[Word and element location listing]
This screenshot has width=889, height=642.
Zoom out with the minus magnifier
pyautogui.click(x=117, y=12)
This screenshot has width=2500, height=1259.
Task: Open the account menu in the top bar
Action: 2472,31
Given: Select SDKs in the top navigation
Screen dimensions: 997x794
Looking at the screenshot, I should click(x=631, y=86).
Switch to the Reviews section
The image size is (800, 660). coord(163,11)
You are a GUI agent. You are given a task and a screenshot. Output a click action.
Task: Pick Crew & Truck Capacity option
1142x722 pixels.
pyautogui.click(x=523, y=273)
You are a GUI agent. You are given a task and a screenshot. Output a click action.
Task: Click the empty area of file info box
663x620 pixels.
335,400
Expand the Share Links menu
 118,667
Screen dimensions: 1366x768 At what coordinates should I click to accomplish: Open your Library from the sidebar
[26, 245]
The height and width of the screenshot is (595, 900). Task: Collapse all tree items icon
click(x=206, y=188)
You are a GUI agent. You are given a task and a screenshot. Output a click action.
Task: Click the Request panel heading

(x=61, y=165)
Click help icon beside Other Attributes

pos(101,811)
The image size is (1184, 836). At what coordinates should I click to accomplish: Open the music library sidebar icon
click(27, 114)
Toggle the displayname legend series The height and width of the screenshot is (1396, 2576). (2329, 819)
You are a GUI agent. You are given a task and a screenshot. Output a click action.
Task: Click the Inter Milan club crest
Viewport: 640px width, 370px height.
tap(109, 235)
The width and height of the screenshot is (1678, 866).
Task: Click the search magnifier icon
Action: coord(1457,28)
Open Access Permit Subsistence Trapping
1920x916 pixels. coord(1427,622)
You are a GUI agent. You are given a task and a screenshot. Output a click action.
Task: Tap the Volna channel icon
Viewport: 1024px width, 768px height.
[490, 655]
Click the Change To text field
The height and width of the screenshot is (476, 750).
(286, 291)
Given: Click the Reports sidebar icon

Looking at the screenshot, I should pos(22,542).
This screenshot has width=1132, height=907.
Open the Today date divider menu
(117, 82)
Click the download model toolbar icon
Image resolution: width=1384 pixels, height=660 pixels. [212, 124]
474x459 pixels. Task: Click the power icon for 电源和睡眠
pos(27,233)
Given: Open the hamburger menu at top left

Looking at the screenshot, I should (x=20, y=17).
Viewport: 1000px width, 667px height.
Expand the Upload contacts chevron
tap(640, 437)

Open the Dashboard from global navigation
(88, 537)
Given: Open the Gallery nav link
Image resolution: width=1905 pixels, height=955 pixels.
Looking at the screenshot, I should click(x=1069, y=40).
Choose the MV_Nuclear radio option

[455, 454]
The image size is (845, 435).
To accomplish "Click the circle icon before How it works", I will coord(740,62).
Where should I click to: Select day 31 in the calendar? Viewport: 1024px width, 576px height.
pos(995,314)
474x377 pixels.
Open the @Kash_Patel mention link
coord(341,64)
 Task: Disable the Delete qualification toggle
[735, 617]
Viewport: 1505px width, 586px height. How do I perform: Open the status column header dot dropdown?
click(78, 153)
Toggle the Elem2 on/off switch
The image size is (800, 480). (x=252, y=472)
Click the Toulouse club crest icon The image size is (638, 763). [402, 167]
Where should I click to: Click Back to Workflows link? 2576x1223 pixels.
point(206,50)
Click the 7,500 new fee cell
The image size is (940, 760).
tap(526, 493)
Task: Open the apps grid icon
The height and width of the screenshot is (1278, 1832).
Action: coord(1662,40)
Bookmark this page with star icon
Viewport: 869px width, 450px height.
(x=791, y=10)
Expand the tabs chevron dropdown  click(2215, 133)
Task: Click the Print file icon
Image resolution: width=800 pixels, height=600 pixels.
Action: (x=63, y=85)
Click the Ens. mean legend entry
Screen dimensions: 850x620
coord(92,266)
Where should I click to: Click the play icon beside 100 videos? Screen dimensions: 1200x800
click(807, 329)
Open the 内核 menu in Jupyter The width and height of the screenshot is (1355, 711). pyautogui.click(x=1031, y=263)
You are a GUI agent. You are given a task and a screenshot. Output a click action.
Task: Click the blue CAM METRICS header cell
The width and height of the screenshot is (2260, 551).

* What to work on
Pick out every line of the listing above that contains the string "file", treating uppercase and lowercase as different, and copy those lines.

* Solution
Task: Click the empty area of file info box
Task: Click the Print file icon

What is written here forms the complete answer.